This raises a suspicion that the content is highly embarrassing. Indeed, independent surveys conducted independently of the consultation in many Western nations drew attention to the wide disparity between what Catholics are supposed to believe and do, and what they actually believe and do. If the summary of the consultation responses is an honest one, that fact must be reflected in it. Thankfully, the inhibitions that have overtaken the bishops of England and Wales have not scared off the German bishops’ conference, which has published the results of its similar consultation – with constructive comments – on the internet. So anyone wanting an idea of what the English and Welsh response is like need only look online for an English language version of the German response called ENG-Fragebogen-Die-pastoralen-Herausforderungen-der-Familie.pdf. Various hierarchies in other countries have also issued summaries of their own consultations, and they are very similar.

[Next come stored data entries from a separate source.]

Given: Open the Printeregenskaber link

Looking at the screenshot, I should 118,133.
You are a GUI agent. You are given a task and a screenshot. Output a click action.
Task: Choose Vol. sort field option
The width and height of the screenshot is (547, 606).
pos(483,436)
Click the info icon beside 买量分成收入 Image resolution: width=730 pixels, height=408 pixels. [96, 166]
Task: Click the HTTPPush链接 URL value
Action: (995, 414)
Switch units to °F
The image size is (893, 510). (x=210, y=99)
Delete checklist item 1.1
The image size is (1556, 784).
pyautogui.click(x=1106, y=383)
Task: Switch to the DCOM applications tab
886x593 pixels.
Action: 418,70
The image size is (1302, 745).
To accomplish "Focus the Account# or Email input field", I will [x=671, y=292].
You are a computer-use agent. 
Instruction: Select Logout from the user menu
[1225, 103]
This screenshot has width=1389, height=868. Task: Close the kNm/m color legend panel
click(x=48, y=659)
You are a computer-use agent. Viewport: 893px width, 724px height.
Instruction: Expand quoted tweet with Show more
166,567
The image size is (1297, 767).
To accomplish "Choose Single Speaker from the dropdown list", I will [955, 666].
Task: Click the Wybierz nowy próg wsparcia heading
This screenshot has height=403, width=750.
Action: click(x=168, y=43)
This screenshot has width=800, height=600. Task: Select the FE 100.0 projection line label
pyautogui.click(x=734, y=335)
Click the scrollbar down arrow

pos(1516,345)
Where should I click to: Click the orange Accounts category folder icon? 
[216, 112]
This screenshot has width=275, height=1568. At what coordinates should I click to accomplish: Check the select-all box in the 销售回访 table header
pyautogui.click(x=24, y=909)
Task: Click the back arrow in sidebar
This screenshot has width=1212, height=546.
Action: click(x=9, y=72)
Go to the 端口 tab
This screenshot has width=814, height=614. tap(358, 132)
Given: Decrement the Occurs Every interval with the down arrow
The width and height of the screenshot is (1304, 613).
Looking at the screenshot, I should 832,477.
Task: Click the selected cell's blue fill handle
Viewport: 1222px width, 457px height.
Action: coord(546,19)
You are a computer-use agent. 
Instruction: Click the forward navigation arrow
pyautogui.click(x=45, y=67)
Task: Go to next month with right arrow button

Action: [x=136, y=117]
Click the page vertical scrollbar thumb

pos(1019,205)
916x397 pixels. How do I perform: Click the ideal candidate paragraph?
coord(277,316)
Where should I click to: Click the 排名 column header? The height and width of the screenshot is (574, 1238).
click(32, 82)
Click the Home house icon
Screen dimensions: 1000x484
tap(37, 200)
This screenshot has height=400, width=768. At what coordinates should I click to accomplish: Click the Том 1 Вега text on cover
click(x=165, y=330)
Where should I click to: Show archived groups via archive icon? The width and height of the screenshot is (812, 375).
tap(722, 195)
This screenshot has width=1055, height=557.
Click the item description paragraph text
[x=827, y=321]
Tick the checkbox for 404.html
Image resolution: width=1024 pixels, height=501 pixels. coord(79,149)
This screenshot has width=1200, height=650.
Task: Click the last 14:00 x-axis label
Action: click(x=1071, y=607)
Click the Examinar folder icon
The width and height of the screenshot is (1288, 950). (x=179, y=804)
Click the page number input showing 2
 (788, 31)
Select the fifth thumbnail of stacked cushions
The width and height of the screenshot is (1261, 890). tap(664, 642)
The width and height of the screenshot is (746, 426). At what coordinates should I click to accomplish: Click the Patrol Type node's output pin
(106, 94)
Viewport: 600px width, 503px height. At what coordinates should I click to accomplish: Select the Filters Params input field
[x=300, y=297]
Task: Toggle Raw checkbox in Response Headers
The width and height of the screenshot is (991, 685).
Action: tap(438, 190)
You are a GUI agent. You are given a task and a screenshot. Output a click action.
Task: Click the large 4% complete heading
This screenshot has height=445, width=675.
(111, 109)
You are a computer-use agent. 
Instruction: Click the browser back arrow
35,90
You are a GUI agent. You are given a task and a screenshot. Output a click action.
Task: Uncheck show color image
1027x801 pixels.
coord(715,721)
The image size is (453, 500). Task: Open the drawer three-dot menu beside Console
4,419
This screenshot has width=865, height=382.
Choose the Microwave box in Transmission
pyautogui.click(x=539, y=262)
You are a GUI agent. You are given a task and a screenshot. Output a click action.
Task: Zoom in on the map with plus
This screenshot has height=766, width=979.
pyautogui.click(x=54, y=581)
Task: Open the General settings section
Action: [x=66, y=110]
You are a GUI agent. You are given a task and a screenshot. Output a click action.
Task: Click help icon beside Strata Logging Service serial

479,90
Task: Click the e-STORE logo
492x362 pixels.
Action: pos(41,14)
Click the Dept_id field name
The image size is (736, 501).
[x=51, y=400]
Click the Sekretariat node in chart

This is not satisfactory. The failure to inform English and Welsh Catholics how their views have been summarised comes close to a breach of faith. Even more lamentable is the absence of any reaction, any evidence of leadership. What do the bishops think? Do they believe the official line on all the issues canvassed is still sustainable now that they possess indisputable evidence that the laity have rebelled en masse on virtually every topic? Does that fact have no theological weight? Are the bishops even discussing this among themselves, or just hoping it will go away? What would John Henry Newman have said?
The German and other responses have positive things to offer. For instance, while supporting the admission of remarried divorcees to Holy Communion, German Catholics also support the idea of marriage as a lifelong commitment and “Christian values such as love and faithfulness as well as responsibility for one another and for the children” – which they say are also found in second marriages. These principles could be reinforced through Catholic teaching once that teaching had regained credibility. Society desperately needs to hear that Catholic voice. But first the emphasis in Catholic sexual and family ethics needs to switch from prohibitions founded on a narrow interpretation of natural law to the encouragement of virtue, the fostering of sound, loving relationships, and support for the family as a fundamental pillar of the common good. That is the direction in which this exercise ought to be heading. It would be wonderful to hear a bishop from England and Wales say so.